Class Case Study Could Result in the "Next Big Thing" for GE Lighting

The century-old incandescent light bulb as we know it today has been in decline as consumers have demanded more efficient and longer-life options. U.S. regulations for higher efficiency lighting products will phase out traditional 40-100 watt bulbs completely in 2014. GE Lighting (GE) has been in the lighting business since the advent of the incandescent technology and has sustained a strong business model over the years. It continues to transform its business model to meet new market needs and consumer demands for energy-efficient technologies.

Along with continuing to evolve the latest energy-saving lighting technologies, GE sees an advantage in using new smart technology to develop and market an intelligent light bulb. And GE Lighting is working with BGSU’s College of Business Administration to offer students an opportunity to learn how a successful company develops concepts for the capabilities of these intelligent light bulbs as well as marketing them to consumers.

The unique Applied Business Experience (BizX) 4000 course is a hands-on, experiential course for seniors in the business college. What makes BGSU different from other colleges of business is that this is a culminating experience of a series of real world, active learning business experience lab courses which started during the students’ freshman year. The course is providing seniors with a unique opportunity to learn from a Fortune 500 company as part of a significant real-world project…the company’s development of "the next big thing" in light bulbs.
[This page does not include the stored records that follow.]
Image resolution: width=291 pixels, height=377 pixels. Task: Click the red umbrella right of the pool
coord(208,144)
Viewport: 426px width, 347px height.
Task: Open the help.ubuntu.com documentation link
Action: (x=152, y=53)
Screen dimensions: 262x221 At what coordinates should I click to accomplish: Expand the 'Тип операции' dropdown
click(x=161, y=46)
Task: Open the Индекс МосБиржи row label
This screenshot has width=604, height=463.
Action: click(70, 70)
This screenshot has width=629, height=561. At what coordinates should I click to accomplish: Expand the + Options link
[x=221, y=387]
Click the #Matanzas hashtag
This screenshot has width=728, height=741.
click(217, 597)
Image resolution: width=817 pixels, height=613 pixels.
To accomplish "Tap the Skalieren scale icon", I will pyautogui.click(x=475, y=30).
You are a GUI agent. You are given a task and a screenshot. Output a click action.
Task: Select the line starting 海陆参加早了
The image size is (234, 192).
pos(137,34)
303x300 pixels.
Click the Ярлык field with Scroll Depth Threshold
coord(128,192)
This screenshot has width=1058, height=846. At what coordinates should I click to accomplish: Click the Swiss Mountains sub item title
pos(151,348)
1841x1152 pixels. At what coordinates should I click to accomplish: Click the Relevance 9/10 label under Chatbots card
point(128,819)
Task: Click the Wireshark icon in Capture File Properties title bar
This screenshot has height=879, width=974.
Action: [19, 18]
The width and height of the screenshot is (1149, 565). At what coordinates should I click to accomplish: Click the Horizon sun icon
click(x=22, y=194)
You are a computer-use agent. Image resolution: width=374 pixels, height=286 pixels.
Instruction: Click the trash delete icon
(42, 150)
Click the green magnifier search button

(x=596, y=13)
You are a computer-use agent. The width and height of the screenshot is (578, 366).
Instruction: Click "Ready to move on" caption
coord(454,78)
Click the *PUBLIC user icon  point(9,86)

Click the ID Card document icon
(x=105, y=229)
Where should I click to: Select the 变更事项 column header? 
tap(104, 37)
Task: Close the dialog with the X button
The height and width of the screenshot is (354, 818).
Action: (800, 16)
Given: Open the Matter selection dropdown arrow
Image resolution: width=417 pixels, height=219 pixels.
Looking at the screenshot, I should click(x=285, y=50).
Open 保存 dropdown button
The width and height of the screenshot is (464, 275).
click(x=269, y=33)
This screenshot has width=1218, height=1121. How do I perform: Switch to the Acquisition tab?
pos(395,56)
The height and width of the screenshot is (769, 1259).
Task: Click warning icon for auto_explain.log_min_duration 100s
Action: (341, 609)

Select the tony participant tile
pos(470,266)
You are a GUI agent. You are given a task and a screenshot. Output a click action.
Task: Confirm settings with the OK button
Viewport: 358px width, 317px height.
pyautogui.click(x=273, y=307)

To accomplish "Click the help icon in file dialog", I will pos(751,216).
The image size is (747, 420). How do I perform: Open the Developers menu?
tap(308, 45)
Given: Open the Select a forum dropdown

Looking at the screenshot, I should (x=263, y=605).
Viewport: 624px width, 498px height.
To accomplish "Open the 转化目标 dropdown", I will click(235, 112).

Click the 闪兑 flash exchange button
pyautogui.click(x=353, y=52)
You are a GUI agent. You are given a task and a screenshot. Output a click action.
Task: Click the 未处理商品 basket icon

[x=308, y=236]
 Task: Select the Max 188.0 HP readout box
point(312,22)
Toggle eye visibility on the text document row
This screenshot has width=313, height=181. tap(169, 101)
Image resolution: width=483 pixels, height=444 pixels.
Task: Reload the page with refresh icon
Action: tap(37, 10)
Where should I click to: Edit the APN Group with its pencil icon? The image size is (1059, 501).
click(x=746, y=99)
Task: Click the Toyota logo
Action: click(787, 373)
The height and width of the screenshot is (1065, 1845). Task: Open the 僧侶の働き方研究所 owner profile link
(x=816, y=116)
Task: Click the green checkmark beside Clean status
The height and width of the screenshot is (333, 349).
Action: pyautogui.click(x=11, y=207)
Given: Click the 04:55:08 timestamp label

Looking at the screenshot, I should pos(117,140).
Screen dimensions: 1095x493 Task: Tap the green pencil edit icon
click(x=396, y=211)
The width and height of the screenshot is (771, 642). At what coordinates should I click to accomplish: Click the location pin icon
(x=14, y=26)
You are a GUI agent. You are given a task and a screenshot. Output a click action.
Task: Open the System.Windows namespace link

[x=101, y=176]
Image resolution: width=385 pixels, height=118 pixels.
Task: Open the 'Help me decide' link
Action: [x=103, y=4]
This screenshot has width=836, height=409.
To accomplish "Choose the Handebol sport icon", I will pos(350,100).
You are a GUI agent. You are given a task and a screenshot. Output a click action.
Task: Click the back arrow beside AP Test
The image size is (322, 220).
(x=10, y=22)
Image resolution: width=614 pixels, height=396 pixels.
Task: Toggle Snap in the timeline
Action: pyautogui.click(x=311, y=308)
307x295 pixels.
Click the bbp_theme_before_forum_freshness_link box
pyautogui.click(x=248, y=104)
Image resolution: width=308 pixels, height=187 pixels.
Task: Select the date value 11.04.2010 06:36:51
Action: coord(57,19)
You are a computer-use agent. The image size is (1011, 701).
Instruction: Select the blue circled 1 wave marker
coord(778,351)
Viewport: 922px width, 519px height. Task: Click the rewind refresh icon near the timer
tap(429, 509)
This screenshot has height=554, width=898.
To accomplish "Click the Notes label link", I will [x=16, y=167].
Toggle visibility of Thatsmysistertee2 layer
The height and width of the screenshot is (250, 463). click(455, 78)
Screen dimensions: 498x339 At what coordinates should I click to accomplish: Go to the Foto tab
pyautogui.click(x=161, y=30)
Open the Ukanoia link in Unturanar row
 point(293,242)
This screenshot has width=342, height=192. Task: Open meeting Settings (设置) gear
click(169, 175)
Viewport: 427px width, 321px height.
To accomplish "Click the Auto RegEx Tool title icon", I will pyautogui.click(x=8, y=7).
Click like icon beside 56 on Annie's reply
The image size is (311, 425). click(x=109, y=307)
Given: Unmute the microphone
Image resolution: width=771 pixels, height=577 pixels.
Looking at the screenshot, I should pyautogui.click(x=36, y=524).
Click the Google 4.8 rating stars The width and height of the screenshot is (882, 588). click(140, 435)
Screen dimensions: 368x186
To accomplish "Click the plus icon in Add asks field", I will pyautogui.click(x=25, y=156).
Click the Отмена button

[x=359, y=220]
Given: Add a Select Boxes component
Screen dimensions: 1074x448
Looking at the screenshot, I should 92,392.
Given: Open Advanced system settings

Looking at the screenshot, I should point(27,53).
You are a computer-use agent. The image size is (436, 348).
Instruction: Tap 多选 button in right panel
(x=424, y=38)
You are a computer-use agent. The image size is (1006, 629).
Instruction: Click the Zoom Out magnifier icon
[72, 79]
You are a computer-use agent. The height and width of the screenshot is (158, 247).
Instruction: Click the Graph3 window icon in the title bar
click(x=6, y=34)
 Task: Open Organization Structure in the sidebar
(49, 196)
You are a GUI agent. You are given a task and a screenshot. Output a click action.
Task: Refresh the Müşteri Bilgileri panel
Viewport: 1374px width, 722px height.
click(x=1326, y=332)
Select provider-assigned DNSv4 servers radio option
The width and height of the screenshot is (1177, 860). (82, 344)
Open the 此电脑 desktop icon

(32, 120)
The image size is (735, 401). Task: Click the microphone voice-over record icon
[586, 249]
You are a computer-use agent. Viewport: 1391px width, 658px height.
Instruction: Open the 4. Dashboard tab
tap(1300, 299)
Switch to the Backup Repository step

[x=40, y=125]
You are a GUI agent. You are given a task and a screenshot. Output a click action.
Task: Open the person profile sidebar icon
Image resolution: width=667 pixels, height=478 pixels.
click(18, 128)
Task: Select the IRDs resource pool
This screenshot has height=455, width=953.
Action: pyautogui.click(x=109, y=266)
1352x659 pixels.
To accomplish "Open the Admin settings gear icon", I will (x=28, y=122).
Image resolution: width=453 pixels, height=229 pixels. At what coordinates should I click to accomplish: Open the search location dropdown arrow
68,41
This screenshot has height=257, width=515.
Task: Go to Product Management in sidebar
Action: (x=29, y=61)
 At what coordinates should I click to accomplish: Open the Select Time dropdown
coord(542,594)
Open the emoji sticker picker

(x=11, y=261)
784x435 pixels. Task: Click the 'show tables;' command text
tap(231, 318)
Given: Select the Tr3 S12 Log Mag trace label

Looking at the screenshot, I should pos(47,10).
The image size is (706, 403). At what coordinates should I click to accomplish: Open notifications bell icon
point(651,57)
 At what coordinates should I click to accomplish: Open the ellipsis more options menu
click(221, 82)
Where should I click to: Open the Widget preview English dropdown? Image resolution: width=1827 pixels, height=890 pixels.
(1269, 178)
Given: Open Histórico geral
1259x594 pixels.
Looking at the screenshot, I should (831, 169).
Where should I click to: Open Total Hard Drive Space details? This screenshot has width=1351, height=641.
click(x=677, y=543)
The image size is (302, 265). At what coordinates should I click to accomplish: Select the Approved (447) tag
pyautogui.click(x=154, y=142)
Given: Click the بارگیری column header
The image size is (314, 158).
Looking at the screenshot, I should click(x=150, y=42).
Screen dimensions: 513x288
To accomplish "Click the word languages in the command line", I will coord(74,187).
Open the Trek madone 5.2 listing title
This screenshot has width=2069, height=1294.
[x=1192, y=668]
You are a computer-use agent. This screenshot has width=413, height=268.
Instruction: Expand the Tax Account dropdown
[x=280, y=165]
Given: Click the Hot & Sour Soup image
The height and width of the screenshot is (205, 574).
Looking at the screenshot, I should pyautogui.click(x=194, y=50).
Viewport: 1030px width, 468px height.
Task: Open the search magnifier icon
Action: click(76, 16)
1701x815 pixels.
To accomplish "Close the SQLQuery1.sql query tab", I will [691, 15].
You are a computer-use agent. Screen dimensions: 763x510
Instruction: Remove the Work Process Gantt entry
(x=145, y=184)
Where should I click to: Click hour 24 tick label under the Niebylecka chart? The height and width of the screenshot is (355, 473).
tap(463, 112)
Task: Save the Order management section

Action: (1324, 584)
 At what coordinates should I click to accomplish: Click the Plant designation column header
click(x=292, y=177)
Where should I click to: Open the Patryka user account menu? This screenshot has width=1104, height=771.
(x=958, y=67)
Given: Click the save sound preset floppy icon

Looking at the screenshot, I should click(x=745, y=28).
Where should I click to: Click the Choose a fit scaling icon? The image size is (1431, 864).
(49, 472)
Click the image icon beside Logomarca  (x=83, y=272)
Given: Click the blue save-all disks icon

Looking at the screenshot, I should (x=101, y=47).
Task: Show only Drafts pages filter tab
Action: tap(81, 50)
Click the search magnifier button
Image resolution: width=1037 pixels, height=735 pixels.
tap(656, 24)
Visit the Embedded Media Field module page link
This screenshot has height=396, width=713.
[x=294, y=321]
Manufacturers have developed energy-efficient, longer lasting lighting alternatives to traditional incandescent bulbs, such as halogen, compact fluorescent (CFL), and light emitting diode (LED) bulbs. Among GE Lighting’s latest energy-saving solutions is an intelligent light bulb GE Lighting developed in connection with its relationships with Lutron Electronics, a controls company, and Sam’s Club. This new light bulb houses a receiver, which receives communications and is operated by a wireless controller. This "intelligent" LED technology could allow for such things as dimming remotely, alarm based motion detection, color preferencing, and daylight/nighttime sensing.


Three executives from GE Lighting - Steve Briggs, GM, Global Product Management; Mike McVeigh, ERP Process Leader; and John Villanueva, GM, Digital Marketing – came to BGSU during Week 4 to kick off this project with the BizX 4000 students. During the two-hour presentation and discussion of this real-time case study, the executives charged the students with being creative and thinking "outside the box" in suggesting what an intelligent bulb should do to meet the needs of future households and fulfill current unmet needs. The company understands that Millennials, young people born between 1980 and 2000, will soon be creating households and buying light bulbs.

McVeigh says that a number of their employees are BGSU alumni, including their President and CEO, Maryrose Sylvester, which motivated the company to connect with BGSU.

Briggs, who along with McVeigh, earned degrees from BGSU’s College of Business Administration, added that the students will need to keep the manufacturing and retail costs in mind as they develop their innovations. According to Villanueva, consumers will only pay a higher price for light bulbs if the value proposition is perceived to meet their needs, such as a light bulb that doubles as a security system. "The higher cost needs to be offset by use." The executives also challenged students to suggest distribution channels in their marketing plans.

Frank Kozak, an instructor in BGSU’s Department of Management, is teaching the BizX course. His two classes are divided into 12 teams for the case study. Each team is to submit their marketing plan toward the end of the semester for GE Lighting personnel to review. From those 12 teams, GE Lighting will select the top four plans, with these teams presenting their marketing plans to company executives during finals week. "Engaging with a leading company facing a tremendous industry transformation is an invaluable experience for these students. The case study enables them to apply the business skills they have gained during their education in the College of Business in this real-world situation," says Frank.

Based on the four presentations of the marketing plans for the intelligent light bulb products, GE Lighting will award the top team a $1,500 scholarship, the second place team a $1,000 scholarship, and the third team a $500 scholarship.


Students are excited about this unique academic – industry collaboration. Business student Dana Herr says this class project helps her to see how all of the BizX courses since freshman year have culminated into this final capstone, a total integration of business concepts. Student Nam Vo says this project gives students an opportunity to shine in front of a major corporation.

"Out with the old and in with the new" is a saying that fits this significant real-world business project that allows students to test the knowledge from their business classes even before graduation.